The goal is to come up with a best case scenario for Nvidia (an upper bound valuation). Any approach here is likely to be fallible due to all the unknown unknowns. My intuition is that Nvidia’s market cap already surpasses the upper bound valuation. If thats the case then selling would be appropriate.
Rough back of the napkin calculation for upper bound valuation:
- Data centers spend about $25 billion annually on CPUs
- GPUs cost about 7x more than CPUs
- Suppose the demand for GPUs were to equal that of CPUs, annually.
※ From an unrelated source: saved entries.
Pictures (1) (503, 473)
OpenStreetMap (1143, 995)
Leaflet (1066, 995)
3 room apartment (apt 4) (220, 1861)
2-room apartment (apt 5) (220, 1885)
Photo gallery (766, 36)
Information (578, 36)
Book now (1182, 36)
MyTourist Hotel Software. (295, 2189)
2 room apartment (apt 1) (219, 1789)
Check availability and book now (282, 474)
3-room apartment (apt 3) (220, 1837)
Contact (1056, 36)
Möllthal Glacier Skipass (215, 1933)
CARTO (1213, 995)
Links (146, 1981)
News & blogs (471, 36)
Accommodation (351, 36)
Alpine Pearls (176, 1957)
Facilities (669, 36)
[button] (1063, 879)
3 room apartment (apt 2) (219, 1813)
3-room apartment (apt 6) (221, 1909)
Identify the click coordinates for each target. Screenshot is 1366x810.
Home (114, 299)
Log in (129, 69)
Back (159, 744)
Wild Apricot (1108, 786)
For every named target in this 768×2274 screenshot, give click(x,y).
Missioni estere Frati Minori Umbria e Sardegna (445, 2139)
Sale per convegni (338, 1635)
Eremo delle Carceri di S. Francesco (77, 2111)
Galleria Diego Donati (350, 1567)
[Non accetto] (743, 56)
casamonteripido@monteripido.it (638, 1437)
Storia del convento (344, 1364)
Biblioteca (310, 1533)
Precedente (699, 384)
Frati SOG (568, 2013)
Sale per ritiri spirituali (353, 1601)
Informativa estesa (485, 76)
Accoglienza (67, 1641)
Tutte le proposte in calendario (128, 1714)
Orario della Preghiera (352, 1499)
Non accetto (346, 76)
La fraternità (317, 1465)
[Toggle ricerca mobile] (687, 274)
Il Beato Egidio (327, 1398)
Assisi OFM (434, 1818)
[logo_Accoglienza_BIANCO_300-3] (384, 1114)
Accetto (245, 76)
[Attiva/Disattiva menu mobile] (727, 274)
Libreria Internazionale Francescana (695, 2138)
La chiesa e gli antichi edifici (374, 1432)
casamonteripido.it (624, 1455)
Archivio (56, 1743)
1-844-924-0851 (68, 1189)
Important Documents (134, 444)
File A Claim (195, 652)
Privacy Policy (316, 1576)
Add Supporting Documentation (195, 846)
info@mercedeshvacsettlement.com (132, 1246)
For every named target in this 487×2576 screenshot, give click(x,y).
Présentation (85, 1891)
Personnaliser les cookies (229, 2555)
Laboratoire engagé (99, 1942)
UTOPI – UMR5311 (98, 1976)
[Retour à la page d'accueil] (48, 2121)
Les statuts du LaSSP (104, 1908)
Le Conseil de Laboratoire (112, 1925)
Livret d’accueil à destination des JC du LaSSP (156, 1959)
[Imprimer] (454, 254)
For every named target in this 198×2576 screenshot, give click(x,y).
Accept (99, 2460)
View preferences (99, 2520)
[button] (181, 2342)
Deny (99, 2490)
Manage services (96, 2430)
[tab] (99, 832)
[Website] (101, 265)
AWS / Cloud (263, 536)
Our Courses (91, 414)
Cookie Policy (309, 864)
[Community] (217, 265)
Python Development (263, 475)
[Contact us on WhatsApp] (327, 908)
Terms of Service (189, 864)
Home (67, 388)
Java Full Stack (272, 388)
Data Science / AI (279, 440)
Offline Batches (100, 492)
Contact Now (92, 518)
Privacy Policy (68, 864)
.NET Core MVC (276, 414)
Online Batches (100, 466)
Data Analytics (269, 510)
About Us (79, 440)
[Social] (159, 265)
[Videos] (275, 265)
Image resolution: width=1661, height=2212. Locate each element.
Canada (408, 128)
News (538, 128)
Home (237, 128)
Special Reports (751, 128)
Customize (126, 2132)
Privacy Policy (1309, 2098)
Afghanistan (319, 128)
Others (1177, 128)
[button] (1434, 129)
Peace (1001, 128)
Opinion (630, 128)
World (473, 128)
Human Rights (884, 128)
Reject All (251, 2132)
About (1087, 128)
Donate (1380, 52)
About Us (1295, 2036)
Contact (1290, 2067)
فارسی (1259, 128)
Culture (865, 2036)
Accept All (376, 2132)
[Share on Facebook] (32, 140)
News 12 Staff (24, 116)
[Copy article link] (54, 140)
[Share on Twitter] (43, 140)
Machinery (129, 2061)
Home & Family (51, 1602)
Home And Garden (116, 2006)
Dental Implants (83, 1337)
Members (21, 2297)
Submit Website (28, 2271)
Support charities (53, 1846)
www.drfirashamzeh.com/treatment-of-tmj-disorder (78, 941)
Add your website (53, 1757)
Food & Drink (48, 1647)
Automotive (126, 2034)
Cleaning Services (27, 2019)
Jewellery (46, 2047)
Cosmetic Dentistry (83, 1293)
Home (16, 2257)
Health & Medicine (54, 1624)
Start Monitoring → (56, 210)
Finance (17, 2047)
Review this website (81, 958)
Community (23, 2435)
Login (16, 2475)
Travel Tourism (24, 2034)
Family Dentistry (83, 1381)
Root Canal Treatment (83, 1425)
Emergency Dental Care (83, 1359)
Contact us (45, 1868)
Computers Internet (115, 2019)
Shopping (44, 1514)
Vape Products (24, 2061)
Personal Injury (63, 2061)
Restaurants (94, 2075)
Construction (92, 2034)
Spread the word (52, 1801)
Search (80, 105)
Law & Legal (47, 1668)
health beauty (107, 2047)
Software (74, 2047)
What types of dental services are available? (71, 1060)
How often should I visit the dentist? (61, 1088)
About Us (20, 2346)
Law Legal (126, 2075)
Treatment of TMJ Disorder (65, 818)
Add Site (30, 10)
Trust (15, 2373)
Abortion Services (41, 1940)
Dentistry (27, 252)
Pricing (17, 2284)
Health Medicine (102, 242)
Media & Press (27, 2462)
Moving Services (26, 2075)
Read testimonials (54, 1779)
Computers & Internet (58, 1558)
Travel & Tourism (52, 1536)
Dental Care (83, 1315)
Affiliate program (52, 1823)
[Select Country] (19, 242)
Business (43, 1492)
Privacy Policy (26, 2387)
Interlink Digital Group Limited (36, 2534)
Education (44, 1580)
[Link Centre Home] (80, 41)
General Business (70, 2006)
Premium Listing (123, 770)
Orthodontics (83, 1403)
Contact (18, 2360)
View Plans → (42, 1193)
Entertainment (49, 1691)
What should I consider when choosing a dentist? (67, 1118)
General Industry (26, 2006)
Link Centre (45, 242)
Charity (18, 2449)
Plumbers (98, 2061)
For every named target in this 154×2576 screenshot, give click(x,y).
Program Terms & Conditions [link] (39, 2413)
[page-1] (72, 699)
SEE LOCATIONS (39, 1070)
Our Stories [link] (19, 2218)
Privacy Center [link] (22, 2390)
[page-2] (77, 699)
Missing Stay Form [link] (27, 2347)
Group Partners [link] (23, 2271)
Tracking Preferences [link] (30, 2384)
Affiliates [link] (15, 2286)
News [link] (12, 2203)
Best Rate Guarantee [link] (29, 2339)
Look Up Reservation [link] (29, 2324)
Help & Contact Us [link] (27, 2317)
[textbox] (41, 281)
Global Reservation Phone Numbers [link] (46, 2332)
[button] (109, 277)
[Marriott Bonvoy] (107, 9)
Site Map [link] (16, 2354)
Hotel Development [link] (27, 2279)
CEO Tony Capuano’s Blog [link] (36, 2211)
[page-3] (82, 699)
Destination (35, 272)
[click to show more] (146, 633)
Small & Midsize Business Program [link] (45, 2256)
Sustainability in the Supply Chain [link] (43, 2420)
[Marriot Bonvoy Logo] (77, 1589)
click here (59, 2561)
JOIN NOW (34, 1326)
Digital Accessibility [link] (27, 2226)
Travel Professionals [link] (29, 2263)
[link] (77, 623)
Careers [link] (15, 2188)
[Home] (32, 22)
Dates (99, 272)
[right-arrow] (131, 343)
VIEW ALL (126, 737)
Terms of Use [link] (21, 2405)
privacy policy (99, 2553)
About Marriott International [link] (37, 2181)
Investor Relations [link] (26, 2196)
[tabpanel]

- Also suppose that the price of GPUs did not decline over time
- Also assume that Nvidia had 100% market share for GPUs
- All of the above implies that Nvidia could grow to about $175 billion in potential revenue
- Currently Nvidia has about 90% market share
- Suppose Nvidia scales to a quarterly revenue of $40 billion (175 / 4 * 0.9). Based on their latest 10Q filing, this would imply an EPS of $10 approximately, assuming costs remained the same, which is a generous assumption
- Assume a conservative P/E ratio were applied since growth will slow down. Lets say the PE ratio is 25. This implies a stock price of $25 * $10 = $250
- Current share price is $124. So Nvidia in the best case can grow to a ~ $6 trillion valuation
Although this “best” case scenario seems unlikely to play out, my conclusion is that despite Nvidia’s recent growth, its still not abundantly clear that it is overvalued. I don’t think Nvidia is the Cisco of the 2000’s bubble.